TEXTE DE LECTURE.
++++

Le projet et le message furent accompagnés d'une circulaire ministérielle du 12 décembre et d'un ordre du cabinet du 8 janvier 1830, qui mirent le sceau à l'indignation publique ; la première enjoignait à toutes les personnes occupant une place ou remplissant un office quelconque du gouvernement, de déclarer, dans les 24 heures, si elles adhéraient au message du 11 décembre, et annonçait que celles qui s'y refuseraient recevraient immédiatement leur démission ; le deuxième annonçait la destitution de plusieurs fonctionnaires qui avaient signé les pétitions, et contenait la déclaration que le gouvernement adopterait les mêmes mesures rigoureuses contre tous ceux qui y coopéreraient le moins du monde à l'avenir. En même temps, des circulaires et des instructions secrètes furent envoyées aux gouverneurs des provinces, aux commissaires de districts, aux bourgmestres et autres autorités, pour leur enjoindre la plus stricte investigation de la conduite de leurs (page 151) subordonnés, pour s'opposer par tous les moyens en leur pouvoir à la continuation du pétitionnement. Le résultat de ces mesures fut d'amener non seulement la démission de plusieurs fonctionnaires, mais une augmentation de persécutions contre la presse.
La rigueur des mesures prises par le gouvernement produisit une fermentation immense dans les chambres et au dehors ; il fut déclaré qu'il violait directement le droit de pétition et la liberté des citoyens ; et tandis que MM. de Brouckere, Surlet de Chokier et de Gerlache élevaient la voix dans les chambres pour flétrir la conduite du ministère ; la presse libérale fulminait une suite d'articles qui remplirent la nation d'indignation contre le gouvernement.
Il n'avait certainement pu entrer dans l'intention des rédacteurs de la loi fondamentale, que les fonctionnaires du gouvernement fussent autorisés à s'élever impunément contre ceux qui les employaient, ou leur permettre d'user contre l'administration de l'influence qu'ils devaient à leurs fonctions.

++++

DONNÉES ENREGISTRÉES.
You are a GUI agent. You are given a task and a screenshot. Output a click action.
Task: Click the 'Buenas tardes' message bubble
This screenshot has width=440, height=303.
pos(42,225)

++++

OBJECTIF VISÉ. Renommez « ministère » en « cabinet », puis recopiez le passage du texte de lecture qui commence à « La rigueur des » et s'achève à « à leurs fonctions. ». Ce matériel est indépendant du texte de lecture.

RÉSULTAT ATTENDU.
La rigueur des mesures prises par le gouvernement produisit une fermentation immense dans les chambres et au dehors ; il fut déclaré qu'il violait directement le droit de pétition et la liberté des citoyens ; et tandis que MM. de Brouckere, Surlet de Chokier et de Gerlache élevaient la voix dans les chambres pour flétrir la conduite du cabinet ; la presse libérale fulminait une suite d'articles qui remplirent la nation d'indignation contre le gouvernement.
Il n'avait certainement pu entrer dans l'intention des rédacteurs de la loi fondamentale, que les fonctionnaires du gouvernement fussent autorisés à s'élever impunément contre ceux qui les employaient, ou leur permettre d'user contre l'administration de l'influence qu'ils devaient à leurs fonctions.